La risposta credo sia
evidente: la notizia, non certo raccontata nella sua nuda verità, quella
generalmente non importa a nessuno, tanto meno al cronista, come il lettore vorrebbe che sia accaduta.
Amore
e morte è un binomio che affascina, che accattiva, che soddisfa il sadismo di
alcuni e la perversione di altri, che dà libero sfogo alla fantasia di chiunque
voglia appagare la sua mente ammalorata, invece di cogliere uno spunto per una
seria riflessione sul nostro modo di essere, di relazionare, di vivere.
E lo
spunto per un tale atteggiamento critico credo debba venire proprio dal modo
con cui si porge una notizia.
E invece…
Vito
è stato uno di noi, con i suoi limiti, le sue angosce, le sue paure, le sue
insicurezze, le sue pene, la sua sofferenza, ma anche le sue gioie, le sue
certezze, le sue speranze, la sua voglia di amare e di essere amato, i suoi
sogni.
Un cuore, un’anima, uno spirito, una mente, come tutti.
Ma perché tanto
disprezzo per la sua vita, tanto accanimento per quel “tempio” che un giorno
una dolce figura di donna ha messo al mondo nella segreta speranza che
germogliasse come il più bel fiore del creato e che fosse destinato ad
abbellire una parte dello stesso?
Sono certo che in tanti attribuirebbero la
causa alla sua fragilità, alla sua debolezza, ad un momento di follia, di black
out di una mente ormai offuscata, stritolata dalle numerose avversità della
vita.
Qualcun altro parlerebbe di destino avverso, di un fato così ingeneroso
nei suoi confronti, di istituzioni che non aiutano.
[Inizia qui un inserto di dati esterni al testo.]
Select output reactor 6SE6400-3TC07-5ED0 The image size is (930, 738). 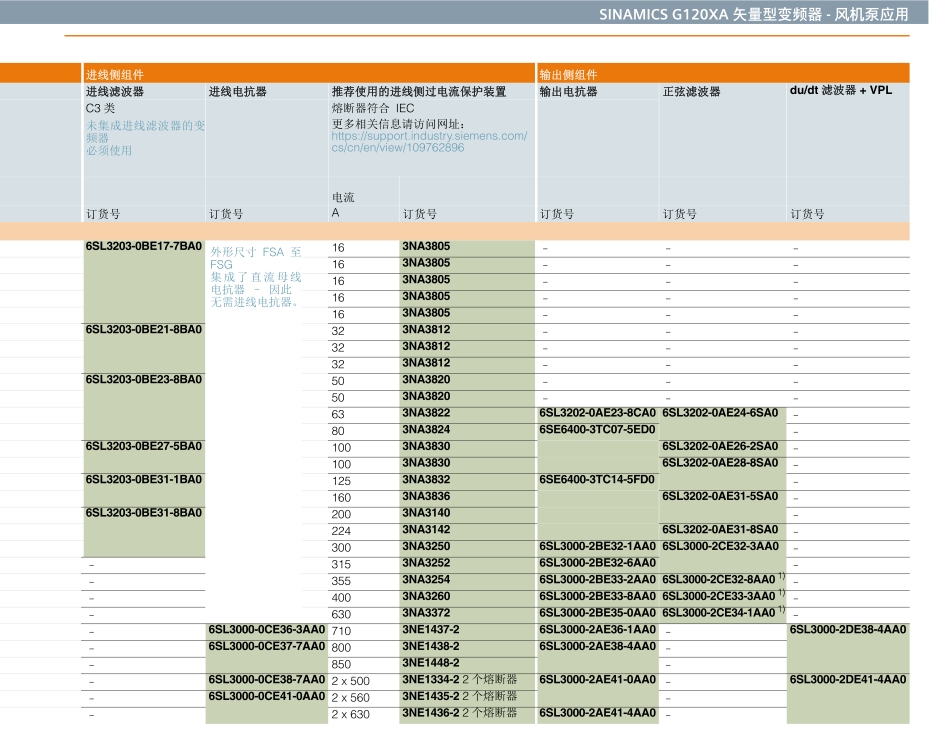point(597,430)
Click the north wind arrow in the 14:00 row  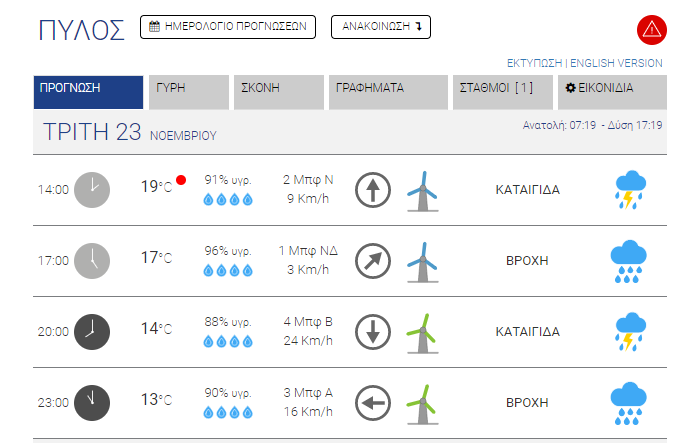coord(373,190)
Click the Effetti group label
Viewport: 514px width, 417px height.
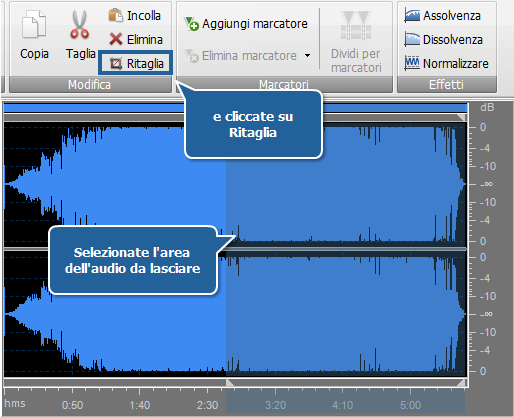tap(446, 85)
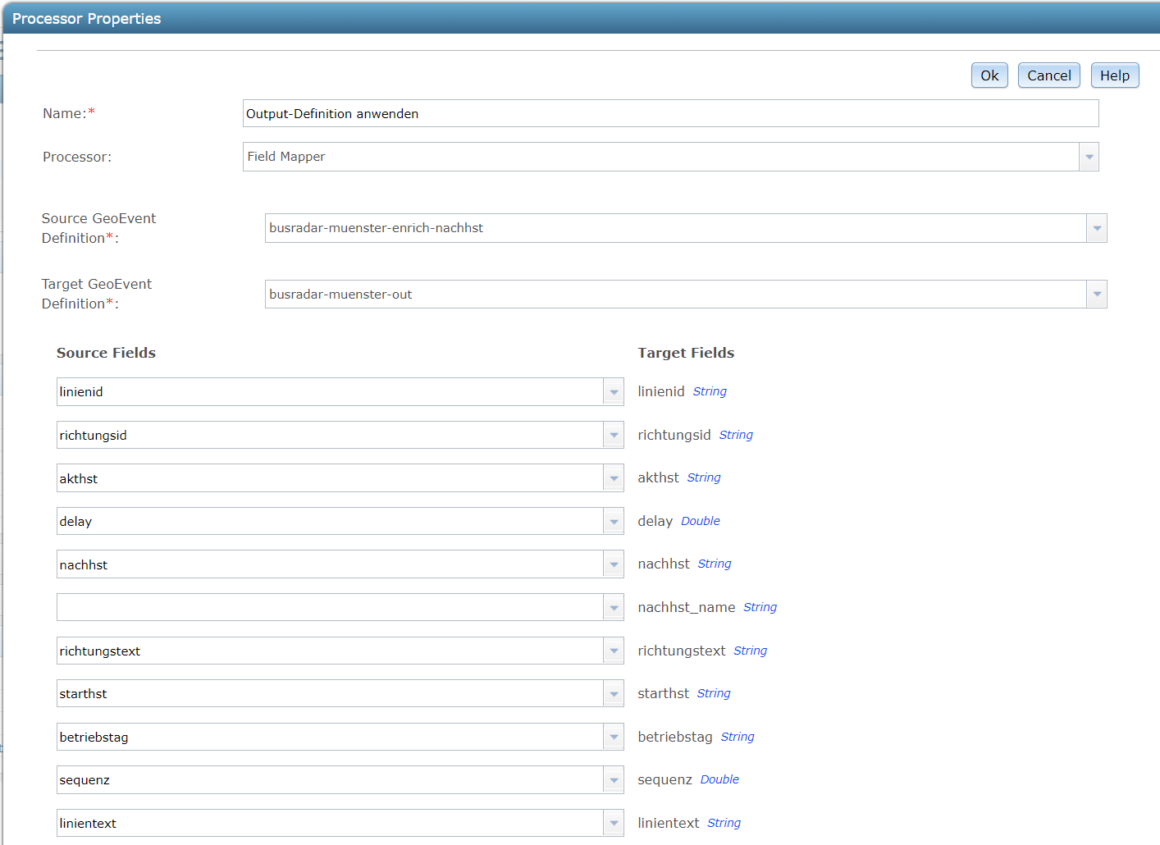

Discorsi generici, tanto
per attribuire a qualcuno, diverso da sé, la responsabilità di ciò che è
accaduto.
In verità, credo che si possa accettare tutto, un po’ di questo e un
po’ di quello, ma, se vogliamo essere onesti con noi stessi prima e con il
nostro prossimo poi, è doveroso attribuirsi una parte, foss’anche marginale, di
responsabilità per quel gesto così determinato e nel contempo così estremo.
Sì,
è vero, tanti non lo hanno mai conosciuto.
Ma tanti altri sì.
Hanno ascoltato
la sua sofferenza, hanno toccato con mano il suo dolore e cosa hanno fatto per
lui?
Solo era e da solo ha continuato a lottare, a remare contro corrente per
tentare di guadagnare la meta, di dare una svolta diversa alla sua vita sino ad
allora così avara di gioie e nel contempo così prolifica di irte salite
lastricate di rovi spinosi.
Quasi certamente non avrà supplicato, ma chiesto
sì, con i modi di cui era capace, con la dignità di un essere che chiede ma non
mendica, un bene a cui tutti tendiamo e che tutti ci meritiamo: un po’ di
felicità.
Attraverso un lavoro che dà nobiltà e dignità ad un essere umano;
attraverso un briciolo d’amore che dà la carica necessaria a chicchessia per
affrontare quelle corse ad ostacoli a cui non di rado siamo sottoposti lungo il
nostro viaggio; attraverso una relazione di qualcuno che lo affiancasse, lo
sostenesse, lo confortasse, gli regalasse ogni tanto un sorriso, una parola di
speranza.
L’epilogo della vicenda parla da solo: nulla di tutto questo è
accaduto, nessuno gli ha teso concretamente una mano. Ancora una volta
l’egoismo ha trionfato, immolando sul suo altare l’ennesima vittima.
Quante
persone nella stessa identica situazione di Vito abbiamo conosciuto nel corso
della nostra vita e conosciamo tuttora?
E cosa abbiamo fatto per loro o
facciamo per loro?
Ognuno di noi provi a darsi una risposta, a dialogare con la
propria coscienza, tanto non ci ascolta e vede nessuno, e traiamo da soli le
conclusioni.
La forza, il coraggio per continuare lungo la nostra strada, non
sempre facile da percorrere, sta nell’amore o meglio nella Carità, in quelle
mani tese verso l’altro, in quegli sguardi fissi verso il proprio fratello,
nell’annullare se stessi per l’altro.
Contrariamente la vita sarà sempre un
inferno e i più gracili, i meno intraprendenti, i meno coraggiosi, se lasciati
soli sono destinati all’autodistruzione. Ed allora non possiamo più dire “non è
colpa mia”.
Ora
che la pace è ritornata nella sua vita non ci resta che chiedere perdono a Vito
per non averlo ascoltato, per non averlo compreso, per non avergli teso le
nostre mani, per ciò che poteva essere nelle nostre possibilità…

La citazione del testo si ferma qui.